5.根据权利要求1所述一种联产琥珀酸和异戊二烯的基因工程菌,其特征在于,所述大肠杆菌,共表达1-脱氧-D-木酮糖-5-磷酸合成酶基因、5-磷酸脱氧木酮糖还原异构酶基因、异戊二烯合成酶基因和丙酮酸羧化酶基因。
6.根据权利要求5所述基因工程菌,其特征在于,所述1-脱氧-D-木酮糖-5-磷酸合成酶基因、5-磷酸脱氧木酮糖还原异构酶基因和异戊二烯合成酶基因连接于pACYDuet-1质粒的多克隆表达位点上;所述丙酮酸羧化酶基因连接于pCOLADuet-1质粒上。
7.一种权利要求1所述基因工程菌的构建方法,其特征在于,步骤如下:
1)将乙酰辅酶A酰基转移酶基因/羟甲基戊二酰辅酶A还原酶基因mvaE、3-羟-3-甲基戊二酰辅酶A合酶基因mvaS以及异戊二烯合成酶基因isps4克隆到质粒pACYCDuet-1,构建重组质粒pACY-mvaE-mvaS-isps4;
2)将甲羟戊酸激酶基因ERG12、甲羟戊酸-5-磷酸激酶基因ERG8、甲羟戊酸-5-二磷酸脱羧酶基因ERG19以及异戊烯焦磷酸异构酶基因IDI1克隆到pTrcHis2B,得到重组质粒pTrc-low;
3)将丙酮酸羧化酶基因pyc克隆到质粒pCOLADUet-1上,得到重组质粒pCOLA-PYC;
4)将步骤1),2)和3)所得的重组质粒转化到大肠杆菌宿主细胞中,获得基因工程菌。
8.一种权利要求1所述基因工程菌的构建方法,其特征在于,步骤如下:
1)将丙酮酸羧化酶基因pyc克隆到质粒pCOLADUet-1上,得到重组质粒pCOLA-PYC;
2)将1-脱氧-D-木酮糖-5-磷酸合成酶基因dxs、5-磷酸脱氧木酮糖还原异构酶基因dxr和异 戊二烯合成酶基因isps4克隆到质粒pACYCDuet-1,构建重组质粒pACY-dxs-dxr-isps4;
3)将步骤1)和步骤2)所制备的重组质粒转化到大肠杆菌宿主细胞中,获得基因工程菌。

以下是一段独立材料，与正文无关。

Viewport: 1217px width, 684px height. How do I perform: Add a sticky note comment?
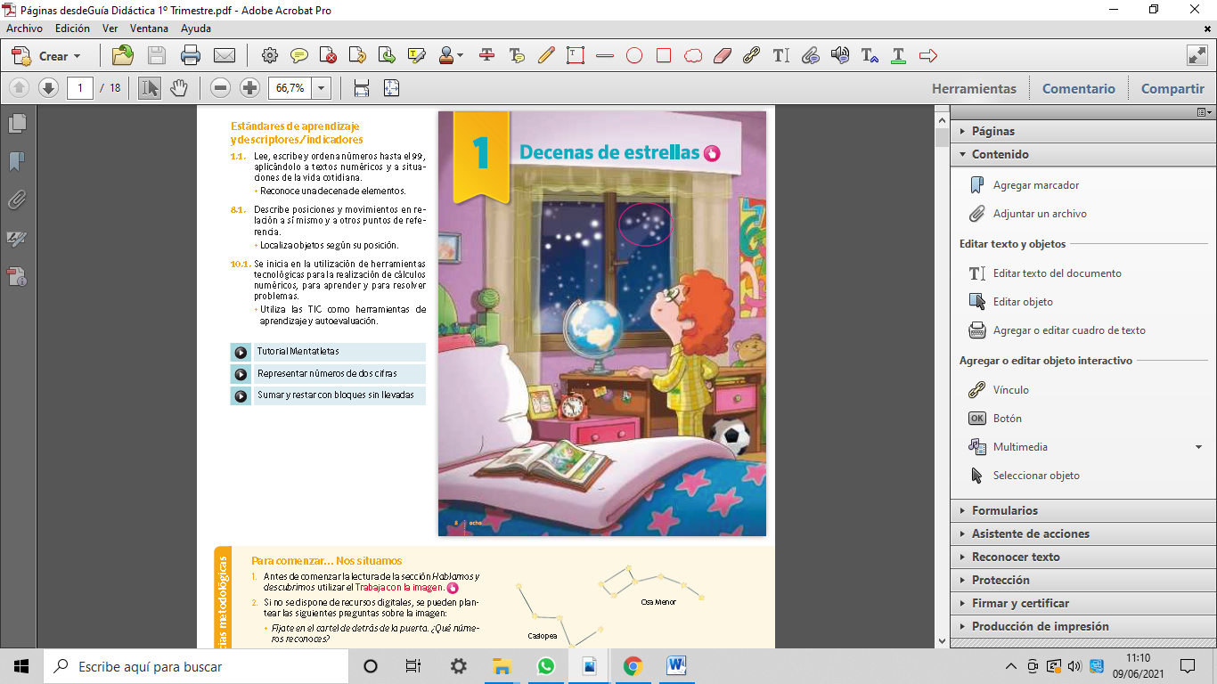[x=297, y=55]
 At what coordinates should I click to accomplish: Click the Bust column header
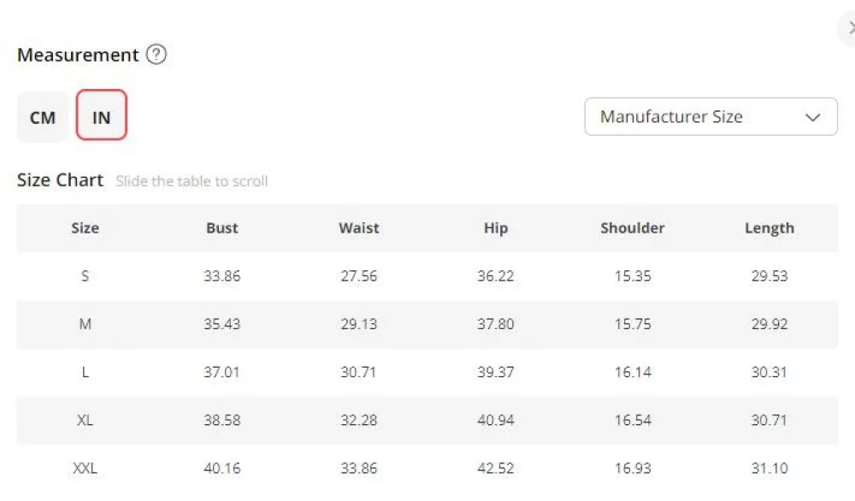[x=222, y=228]
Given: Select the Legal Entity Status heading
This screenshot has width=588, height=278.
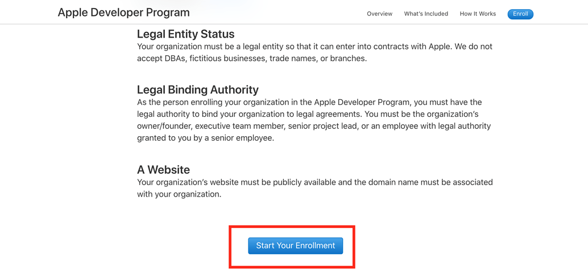Looking at the screenshot, I should (185, 34).
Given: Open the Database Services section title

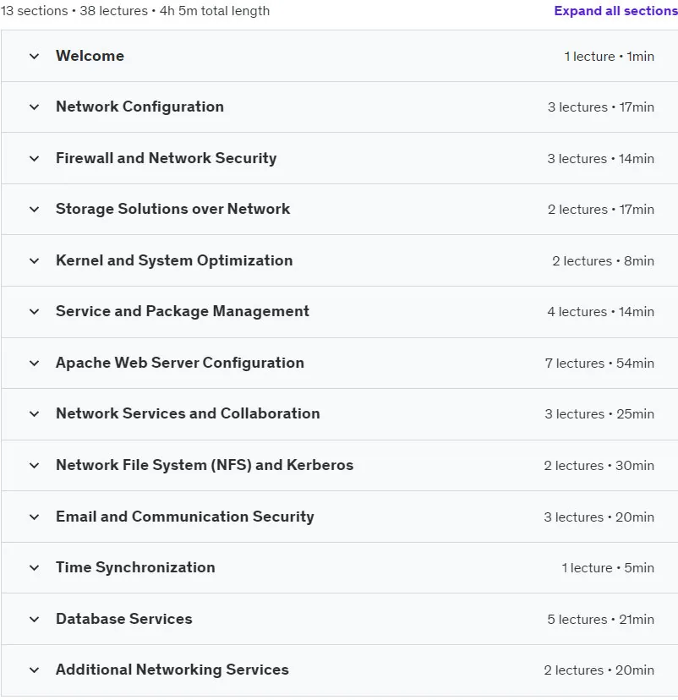Looking at the screenshot, I should pyautogui.click(x=124, y=619).
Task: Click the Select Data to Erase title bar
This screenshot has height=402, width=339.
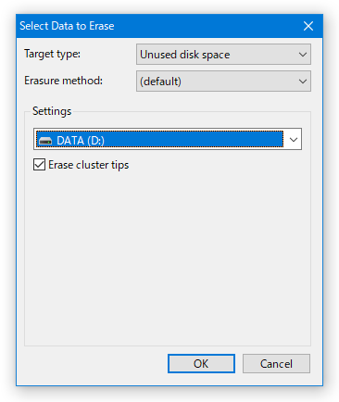Action: coord(155,26)
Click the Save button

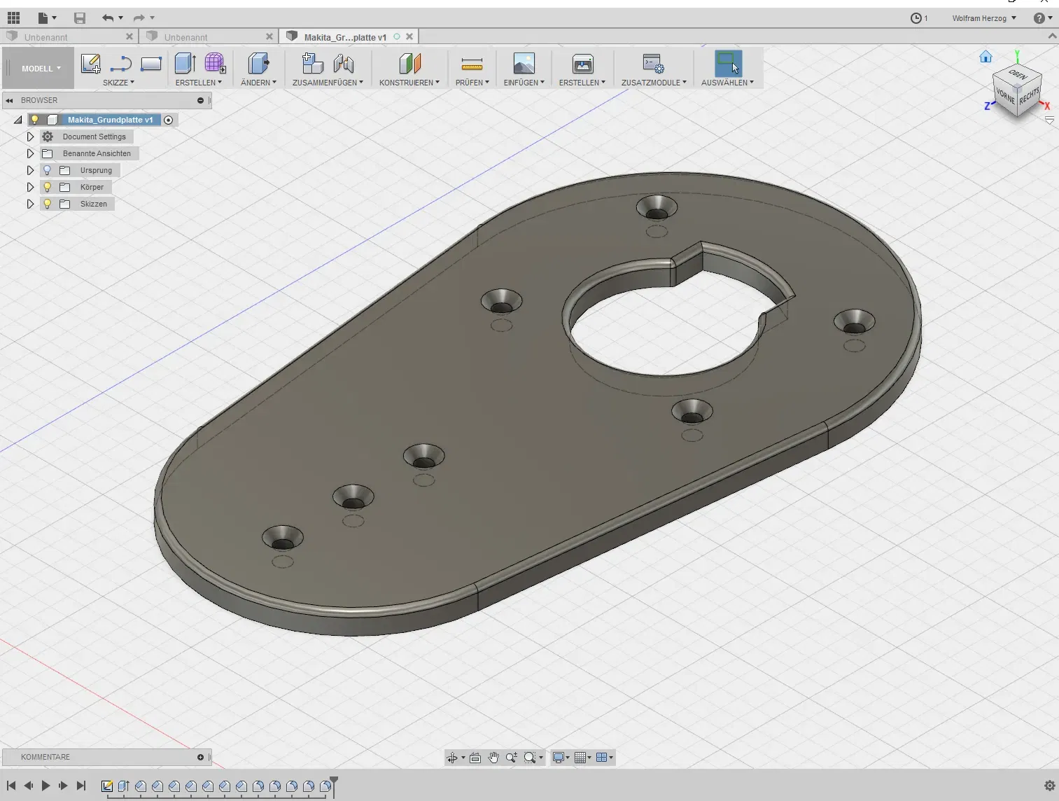point(80,18)
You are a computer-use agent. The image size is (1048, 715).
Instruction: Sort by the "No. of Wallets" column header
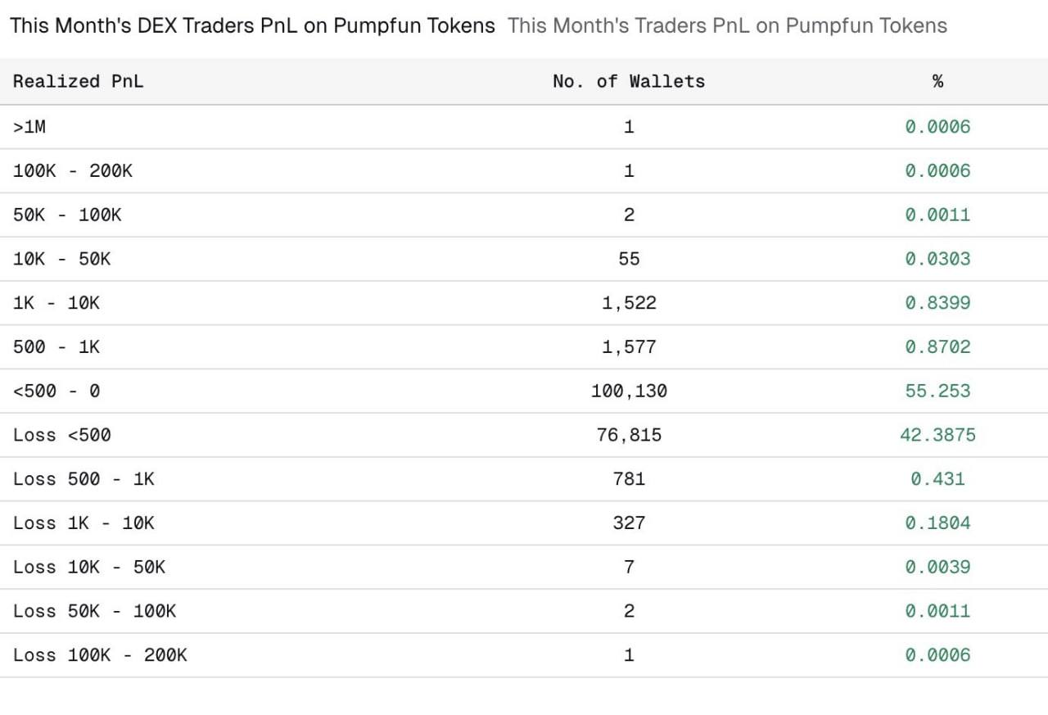[x=628, y=81]
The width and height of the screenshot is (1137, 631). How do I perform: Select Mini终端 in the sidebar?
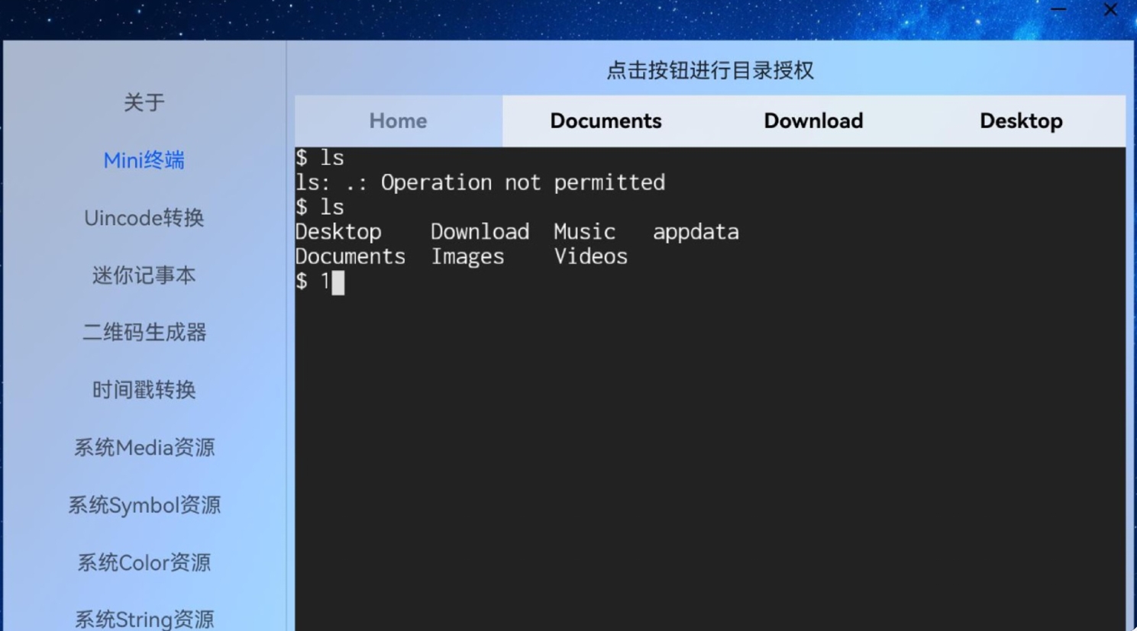(x=144, y=160)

9.权利要求1-6所述任一基因工程菌在发酵生产异戊二烯和琥珀酸中的应用。
10.权利要求9所述应用,其特征在于,步骤如下:
1)将权利要求1所述基因工程菌接种到M9种子培养基中,在37℃、180rpm活化培养18-24h,获得种子菌液;
2)将步骤1)所得的种子菌液以10%的接种量接种到发酵培养基中,在转速300-800rpm,37℃的条件下培养至OD600为20-40,再添加总浓度为0.1-1.0mM的IPTG,关闭空气,通过氮气或二氧化碳,并利用氨水或碳酸钾控制pH在7.0,在厌氧25-37℃的条件下诱导表达。